The loan charge was introduced in Finance (No. 2) Act 2017 to curb the use of disguised remuneration schemes, which employers used to pay individuals their income through loans, usually paid out via offshore trusts, and to sidestep income tax and National Insurance contributions. Such loans were structured in a way that they would never have to be repaid.
The loan charge applies to all loans dating back to April 6, 1999, if they remained outstanding by April 5, 2019. Since its introduction, the loan charge has been harshly criticized, as thousands of contractors now face massive liabilities, as well as potential bankruptcy and home property losses. In some cases, individuals are suffering from depression, have family problems, or either have died by suicide or are contemplating it, according to members of Parliament and campaigners.
HM Treasury reviewed the loan charge, publishing a March 26 report in its defense. That prompted the Loan Charge All-Party Parliamentary Group (APPG), an informal cross-party group that has no official status within Parliament, to publish its own report on April 3, calling for a six-month delay in the loan charge’s implementation — a call that HM Treasury flatly rejected.
The IOPC also said HMRC is the right body to determine if its contact with the individual in question was appropriate, given the individual’s vulnerable circumstances. There is little evidence that suggests HMRC was aware of any threat to the individual’s life, so an IOPC investigation into the matter is not required, the IOPC said.
HMRC is treating the case seriously, the IOPC added, noting that it would review HMRC’s final investigation report and recommending that HMRC re-refer the case if it uncovers evidence of related conduct issues among its staff.
“As the IOPC says, we are taking this matter very seriously and are carefully reviewing the case,” an HMRC spokesman told Tax Notes. “We are committed to treating all our customers with respect and consideration, and that especially applies to vulnerable people.”
However, Ruth Cadbury, vice chair of the Loan Charge APPG, pushed for an independent investigation into the loan charge, saying it is troubling that Chancellor of the Exchequer Philip Hammond denied that there was a link between the loan charge and suicides during his April 24 testimony in front of the House of Commons Treasury Committee.
“It is right that there is an investigation into the suicide reported to the IOPC,” Cadbury said in an APPG statement emailed to Tax Notes May 3. “However, this should be conducted by someone outside . . . HMRC and government, or we fear it could be another whitewash, like the recent Treasury report into the loan charge.”
Now that the IOPC has recommended an investigation into the suicide, the government should immediately suspend the loan charge, Ross Thomson, another APPG vice chair, added.
In Hot Water
Separately, Hammond’s Treasury Committee testimony came under fire after he expressed concerns about the APPG’s secretariat, the Loan Charge Action Group, a campaign group created to raise awareness of the loan charge’s effects on individuals.
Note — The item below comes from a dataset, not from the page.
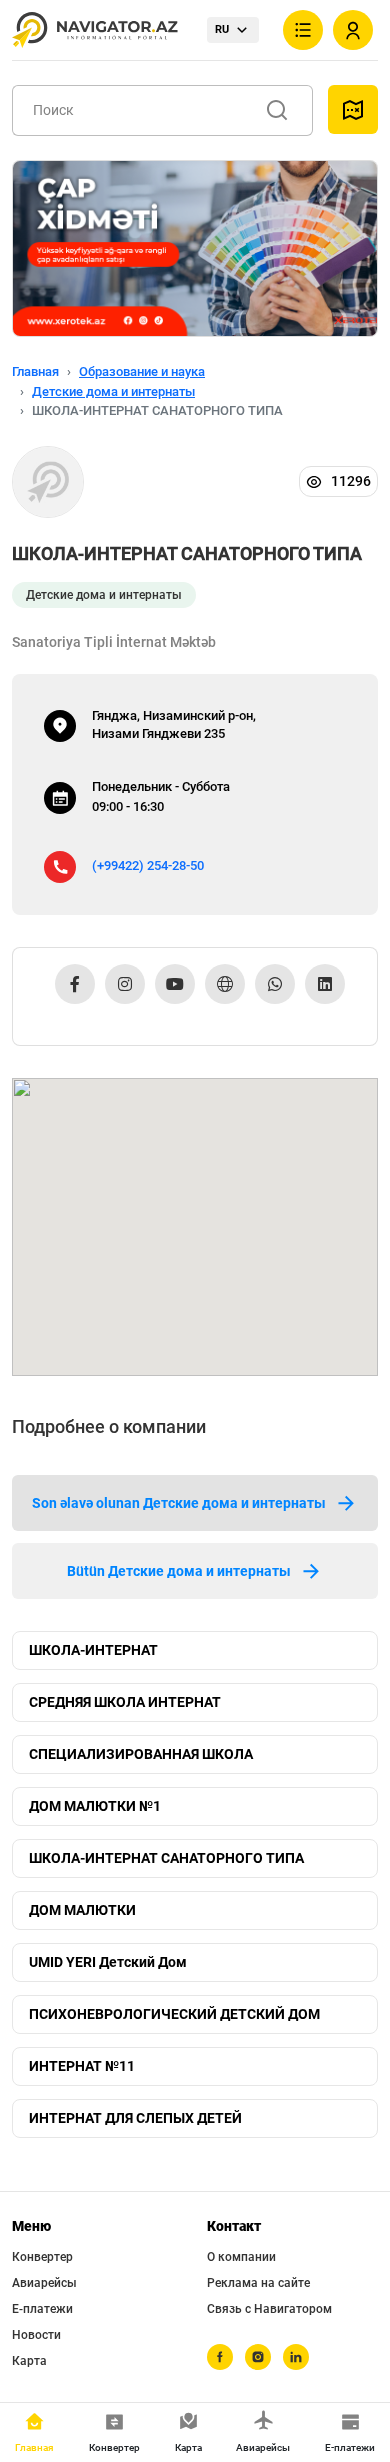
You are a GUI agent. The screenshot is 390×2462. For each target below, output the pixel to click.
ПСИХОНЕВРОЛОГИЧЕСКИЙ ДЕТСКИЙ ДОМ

Hammond had said the secretariat includes people who have admitted that they were involved in promoting disguised remuneration tax avoidance schemes.
However, Ed Davey, chair of the APPG, immediately refuted the allegation in an April 26 letter to Treasury Committee Chair Nicky Morgan. “The chancellor’s statement is simply false and needs correcting as a matter of urgency,” Davey wrote. “I would be grateful if you could seek a correction from the chancellor or for evidence to back up his claim regarding this very worrying and misleading statement.”
A spokesman for the APPG confirmed that Morgan has written to Hammond to follow up. An HM Treasury spokesman declined to add anything further to Hammond’s comments.